Many of us think that we don’t want any more technology, even if others say we need it, as we can’t handle what we’ve got already.  And making things work is frequently far too difficult, with manuals generally of little help beyond the ‘quick start’ page. And even that page needs reading about ten times.

When you have found out how to use something by trial and error, you then find that the manual or the ‘Dummies Guide’ is helpful.  The only hope is to get one-to-one help from someone still at school – while reminding them all the time to go slowly, and repeat things again – and again.  Or get help from the Internet.
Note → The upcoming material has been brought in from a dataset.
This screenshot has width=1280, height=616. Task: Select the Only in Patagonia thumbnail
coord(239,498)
Urgent actions needed to meet 2025 targets

Individual learning
People have differing learning abilities, and people in employment have different work and family responsibilities. Everyone in education knows this, so learners are going to learn better if they can have their individual needs met, provided they get help when needed to avoid getting discouraged.  Too much failure leads to frustration and puts learners off, especially if there’s a time limit on their learning.

Professor Sugata Mitra did some amazing research in deprived areas of India with his ‘hole in the wall experiment’, where nobody had ever gone to school and nobody would go to teach.  He stuck a computer in a wall down town like an ATM and left it, knowing that in no time kids would gather around and start pressing keys to see what appeared on the screen. He secretly observed what went on over a period of months.
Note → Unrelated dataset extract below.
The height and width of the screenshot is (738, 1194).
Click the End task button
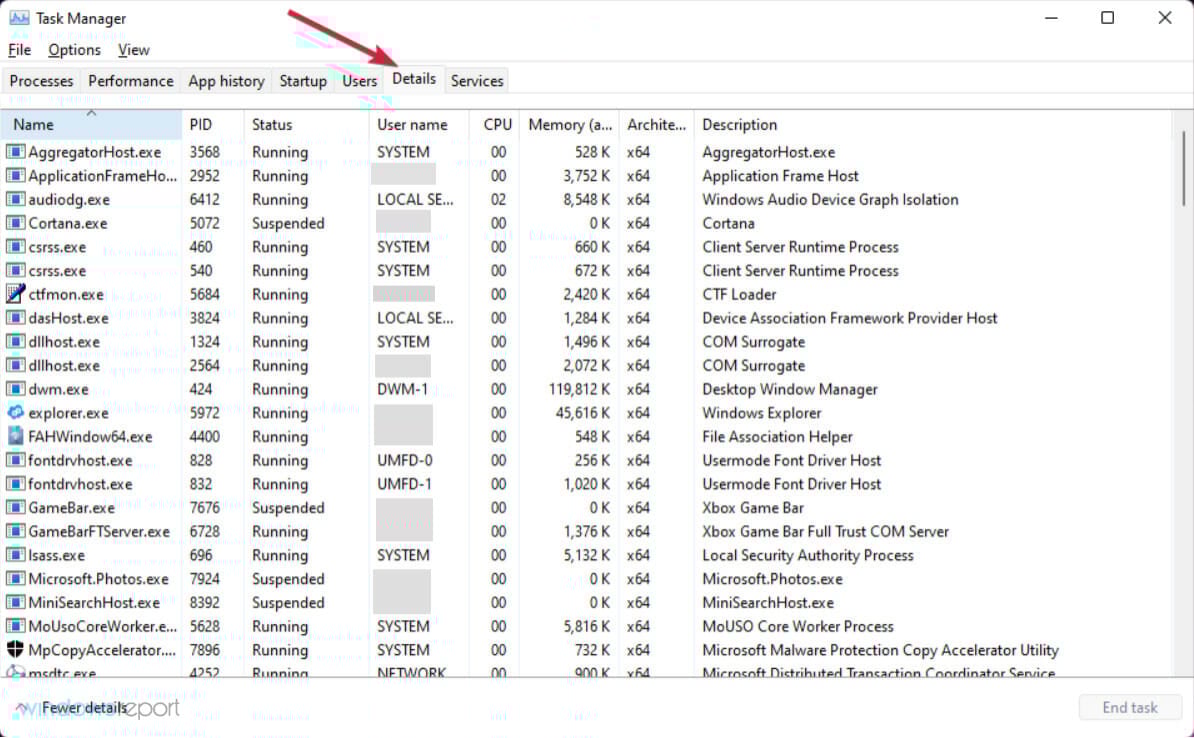(x=1130, y=707)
The kids gathered in droves to press keys and help each other, and surprisingly nobody vandalised the machine.  So in no time they had learned how to work the computer and use it to find information.  Some had even learned English from it.  See link below.  It’s mind blowing.


So the message is that young folk will learn what they see a need for, and especially if learning has a strong element of fun and reward.  And they love learning from each other – helping, challenging and celebrating success in learning. The good news is that this is going on in an increasing number of New Zealand primary schools with full use of computers and other support equipment, and continuing up the system into higher learning. It’s an IT world already; so all schools need all the technology they need.    It shouldn’t depend on parents to provide this.

Young folk today are not afraid to make mistakes using computers, which is in direct contrast to the older generation who were brought up in an age of the teachers’ feared red pen, marking large crosses to show that you got it wrong - again.  It engendered fear of failure, and took all the fun out of learning.  Looking back on my school days, fear of failure and it’s consequences was sadly the main driver. 

So the obvious solution is to organise – or let learners organise themselves, joint sessions with friends, peers, mentors, employers, coaches, or anybody else they trust, to learn using the Internet what they see is needed to advance their Ag careers.  They could race through the material very quickly and keep moving on.